It's not clear whether these routines are used in any hot path so I
don't know whether this will have a perf improvement, but there's really
no reason not to do this.
I did this change for two reasons. Firstly, `usize` should generally
only be used for something that is indexing memory. This is why it
varies in size depending on the target. Since version numbers aren't
really things that we use to index memory, we should be using a fixed
size integer type. Secondly, I shrunk it down to `u32` because it
doesn't really seem like we need to support version numbers bigger than
2^32. In theory, we could even take this down to 2^16 via `u16`, but
that seems... within the realm of possibility?
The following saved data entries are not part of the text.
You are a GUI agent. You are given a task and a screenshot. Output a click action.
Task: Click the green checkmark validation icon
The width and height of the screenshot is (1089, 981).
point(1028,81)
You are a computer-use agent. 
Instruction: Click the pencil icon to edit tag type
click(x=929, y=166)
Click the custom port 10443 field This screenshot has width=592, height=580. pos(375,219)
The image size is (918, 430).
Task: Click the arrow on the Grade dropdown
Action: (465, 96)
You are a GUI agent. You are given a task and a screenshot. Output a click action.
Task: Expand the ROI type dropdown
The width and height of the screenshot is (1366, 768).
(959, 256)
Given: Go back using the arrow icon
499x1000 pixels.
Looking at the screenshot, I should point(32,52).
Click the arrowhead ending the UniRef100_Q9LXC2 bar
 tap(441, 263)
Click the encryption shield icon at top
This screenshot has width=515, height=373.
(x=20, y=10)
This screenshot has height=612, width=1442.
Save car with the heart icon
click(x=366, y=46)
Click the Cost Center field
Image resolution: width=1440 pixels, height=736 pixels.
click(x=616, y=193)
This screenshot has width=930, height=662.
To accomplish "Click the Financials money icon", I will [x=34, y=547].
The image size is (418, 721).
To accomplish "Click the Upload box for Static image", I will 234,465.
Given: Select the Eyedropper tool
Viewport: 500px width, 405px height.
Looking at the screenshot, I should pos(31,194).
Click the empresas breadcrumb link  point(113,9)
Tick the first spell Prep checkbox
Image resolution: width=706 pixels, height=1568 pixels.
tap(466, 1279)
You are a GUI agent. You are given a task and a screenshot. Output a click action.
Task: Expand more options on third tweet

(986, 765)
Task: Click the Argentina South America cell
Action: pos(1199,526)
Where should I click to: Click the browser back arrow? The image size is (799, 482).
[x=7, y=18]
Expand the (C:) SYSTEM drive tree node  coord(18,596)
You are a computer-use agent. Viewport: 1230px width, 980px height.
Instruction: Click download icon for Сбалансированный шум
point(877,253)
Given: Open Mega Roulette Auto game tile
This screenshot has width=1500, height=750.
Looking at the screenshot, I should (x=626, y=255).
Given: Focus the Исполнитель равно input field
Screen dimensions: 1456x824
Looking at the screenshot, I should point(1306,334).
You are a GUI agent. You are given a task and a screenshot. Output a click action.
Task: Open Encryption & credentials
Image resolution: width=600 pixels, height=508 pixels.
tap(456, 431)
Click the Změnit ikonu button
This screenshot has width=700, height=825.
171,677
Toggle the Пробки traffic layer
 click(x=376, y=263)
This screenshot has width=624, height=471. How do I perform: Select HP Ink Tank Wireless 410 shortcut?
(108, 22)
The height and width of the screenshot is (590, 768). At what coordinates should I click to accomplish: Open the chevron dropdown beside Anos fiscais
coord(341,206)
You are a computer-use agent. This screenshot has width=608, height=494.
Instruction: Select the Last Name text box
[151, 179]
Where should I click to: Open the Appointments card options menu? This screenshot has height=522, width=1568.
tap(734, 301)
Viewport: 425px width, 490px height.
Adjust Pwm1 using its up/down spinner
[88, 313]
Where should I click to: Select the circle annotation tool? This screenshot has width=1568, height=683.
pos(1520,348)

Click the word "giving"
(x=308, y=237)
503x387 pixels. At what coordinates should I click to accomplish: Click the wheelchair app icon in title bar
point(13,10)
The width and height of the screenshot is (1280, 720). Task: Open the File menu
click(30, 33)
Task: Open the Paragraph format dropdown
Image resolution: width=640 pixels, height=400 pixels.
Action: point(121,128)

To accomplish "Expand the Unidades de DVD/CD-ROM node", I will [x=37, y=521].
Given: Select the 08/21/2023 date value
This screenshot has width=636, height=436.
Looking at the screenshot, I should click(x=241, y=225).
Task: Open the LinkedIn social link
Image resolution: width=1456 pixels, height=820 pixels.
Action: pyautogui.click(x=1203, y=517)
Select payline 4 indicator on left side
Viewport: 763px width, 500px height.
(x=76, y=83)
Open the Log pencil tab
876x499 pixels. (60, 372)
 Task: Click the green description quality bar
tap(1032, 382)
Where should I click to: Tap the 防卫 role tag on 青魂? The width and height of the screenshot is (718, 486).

The actual reason to
shrink it is to make `Version` take up less space, allocate less memory
and (hopefully) increase the effectiveness of a small data optimization.
Comparing this with the latest change there is a small improvement:
$ hyperfine \
"./target/profiling/puffin-dev-jemalloc resolve-many --cache-dir cache-docker-no-build --no-build pypi_top_8k_flat.txt --limit 1000 2> /dev/null" \
"./target/profiling/puffin-dev-u32 resolve-many --cache-dir cache-docker-no-build --no-build pypi_top_8k_flat.txt --limit 1000 2> /dev/null"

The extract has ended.